​The Parliament of Ukraine has adopted a draft law aimed to improve the operation of the financial sector in Ukraine

7/5/18

On July 5, the Parliament of Ukraine adopted the draft law 8331-d on amendments to certain legislative acts of Ukraine on the improvement of the operation of the financial sector in Ukraine.

What’s it about?

One of the priority areas for the Ministry of Finance of Ukraine is the reform of the state-owned banking sector.

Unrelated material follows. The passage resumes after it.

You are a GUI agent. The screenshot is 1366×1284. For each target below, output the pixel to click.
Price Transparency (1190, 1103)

The updated Principles of the strategic reform of the state-owned banking sector were approved at the meeting of the Cabinet of Ministers on February 21, 2018. They are based on the below priorities:

1. Implementation of strategies for selected banks aimed to restore their operation as stable and profitable business-oriented entities.
2. Improvement of the effectiveness of the management model for state-owned banks by improving corporate management, discipline and strategy implementation.
3. Implementation of an effective platform for the processing of bad loans to reduce pressure on the balance sheets of state-owned banks.
4. Implementation of plans for the withdrawal of the state from banks to increase their capitalization.

The process of the transformation of state-owned banks can only be implemented using a corporate management model based on best international standards. That is why representatives of international financial organisations (IMF, EBRD, World Bank and IFC) participated in the preparation of this draft law.

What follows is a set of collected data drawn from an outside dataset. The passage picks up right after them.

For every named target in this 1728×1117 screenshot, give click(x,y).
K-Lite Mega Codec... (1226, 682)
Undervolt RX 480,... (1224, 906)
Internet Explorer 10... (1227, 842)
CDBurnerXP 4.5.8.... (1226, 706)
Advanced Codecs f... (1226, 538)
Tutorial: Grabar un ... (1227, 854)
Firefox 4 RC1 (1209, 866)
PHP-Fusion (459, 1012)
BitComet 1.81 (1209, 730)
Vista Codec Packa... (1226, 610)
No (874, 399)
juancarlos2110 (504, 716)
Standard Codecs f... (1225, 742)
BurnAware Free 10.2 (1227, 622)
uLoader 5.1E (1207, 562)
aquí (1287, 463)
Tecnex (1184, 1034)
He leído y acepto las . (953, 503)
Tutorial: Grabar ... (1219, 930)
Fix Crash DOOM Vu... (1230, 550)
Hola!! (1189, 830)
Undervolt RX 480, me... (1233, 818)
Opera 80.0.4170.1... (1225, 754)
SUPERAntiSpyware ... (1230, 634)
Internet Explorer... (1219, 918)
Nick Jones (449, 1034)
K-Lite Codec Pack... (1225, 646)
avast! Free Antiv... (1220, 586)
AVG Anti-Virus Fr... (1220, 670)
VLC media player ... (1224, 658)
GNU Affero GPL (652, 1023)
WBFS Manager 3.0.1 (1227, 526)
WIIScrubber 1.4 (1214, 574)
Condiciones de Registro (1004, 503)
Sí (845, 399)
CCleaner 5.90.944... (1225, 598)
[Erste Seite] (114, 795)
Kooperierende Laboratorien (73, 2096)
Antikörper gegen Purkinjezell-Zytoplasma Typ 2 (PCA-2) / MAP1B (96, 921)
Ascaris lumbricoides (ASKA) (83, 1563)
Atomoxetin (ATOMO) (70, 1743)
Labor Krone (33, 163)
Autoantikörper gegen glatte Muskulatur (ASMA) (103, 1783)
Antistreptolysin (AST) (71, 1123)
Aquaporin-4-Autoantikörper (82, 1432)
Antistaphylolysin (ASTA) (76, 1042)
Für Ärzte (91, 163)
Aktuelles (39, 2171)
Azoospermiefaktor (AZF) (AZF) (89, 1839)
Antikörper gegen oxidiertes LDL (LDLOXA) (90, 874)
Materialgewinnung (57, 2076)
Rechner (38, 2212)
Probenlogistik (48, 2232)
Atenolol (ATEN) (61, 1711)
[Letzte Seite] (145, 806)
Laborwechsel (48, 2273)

The draft law also proposes a new version for paragraph 7 of the Law of Ukraine “On Banks and Banking Operations”.

Purpose of the draft law:

- review of the principles and mechanisms of the corporate management at state-owned banks;
- adjustment of the above principles and mechanisms to the best international standards (EU, OECD, Basel Committee) through the build-up of a management system for state-owned banks isolated from political influence;
- build-up of supervisory boards mainly consisting of independent members.

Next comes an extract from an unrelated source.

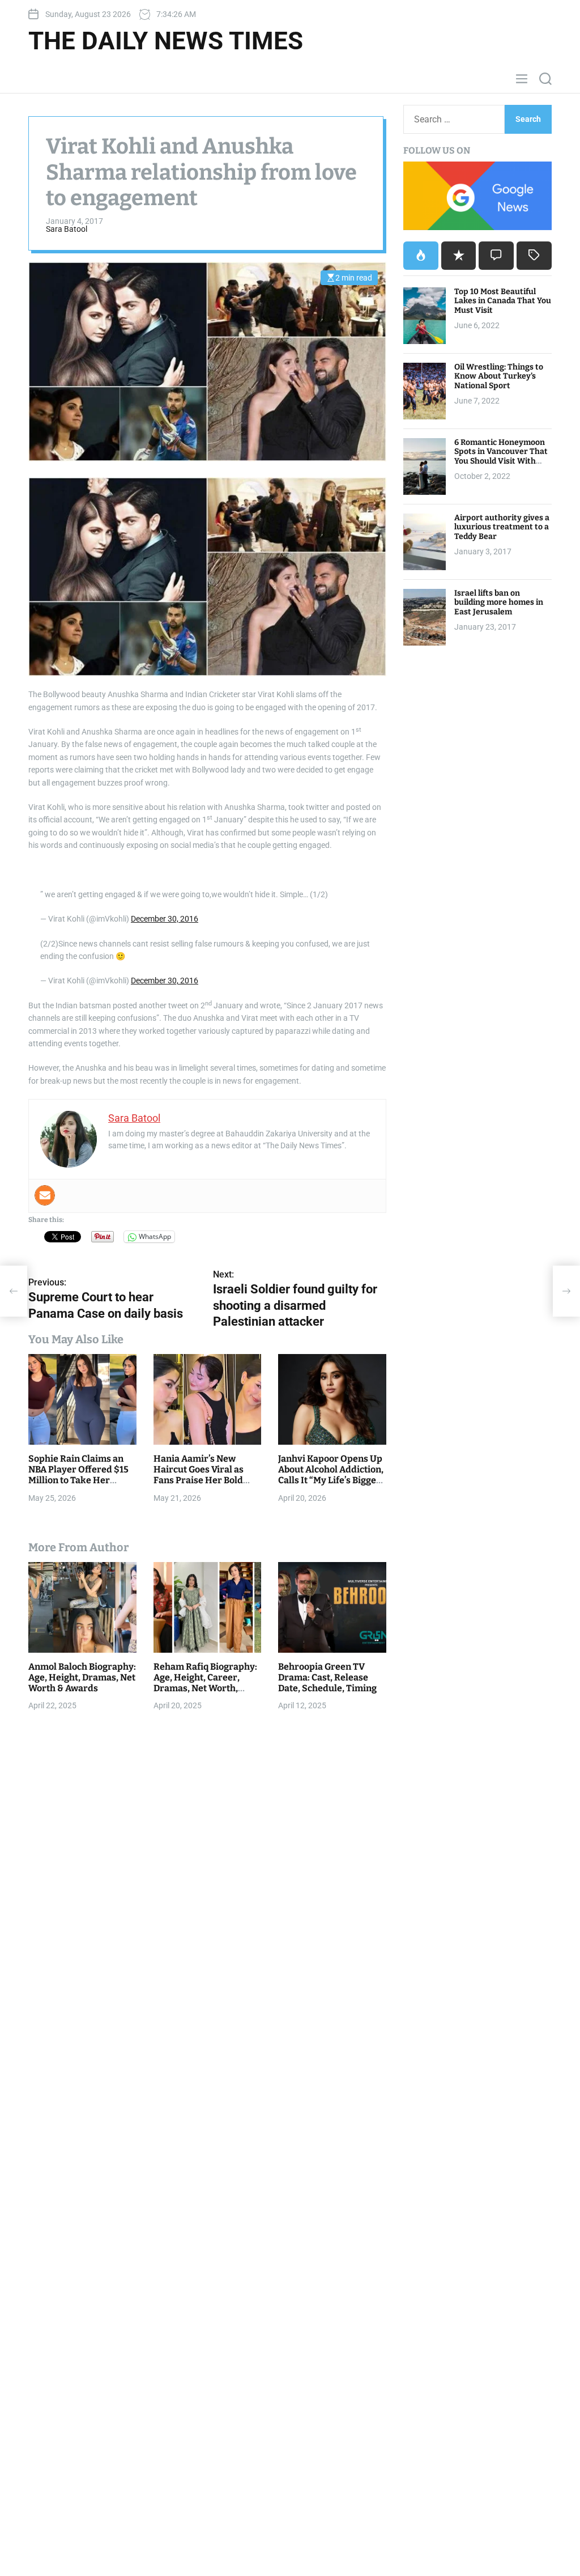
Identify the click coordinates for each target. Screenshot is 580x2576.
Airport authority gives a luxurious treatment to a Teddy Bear (501, 527)
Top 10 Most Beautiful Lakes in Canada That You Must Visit (502, 301)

Key regulations of the draft law:

- composition of the supervisory board - 9 member: 3 members shall represent the state (members of the relevant Parliament’s committee, the President and the Cabinet of Ministers); 6 members shall be independent representatives;

- to identify candidates for the supervisory board of a state-owned bank, the Cabinet of Ministers sets up a contest commission consisting of representatives of the relevant Parliament’s committee, the Parliament of Ukraine, the President and the Cabinet of Ministers;

- a list of criteria shall be defined for the independent members of the supervisory board and state representatives in state-owned banks’ supervisory boards;

- candidates for the positions of independent members of the supervisory board of a state-owned bank are selected in a contest conducted in a procedure set by the Cabinet of Ministers. They are only selected out of candidates who have passed an open contest conducted by an international head-hunting company having at least ten years of international operation experience.

What’s the benefit?

The draft law No. 8331-d adopted today (draft law on amendments to certain legislative acts of Ukraine on the improvement of the operation of the financial sector in Ukraine) shall make it possible to implement effective corporate management practices in state-owned banks.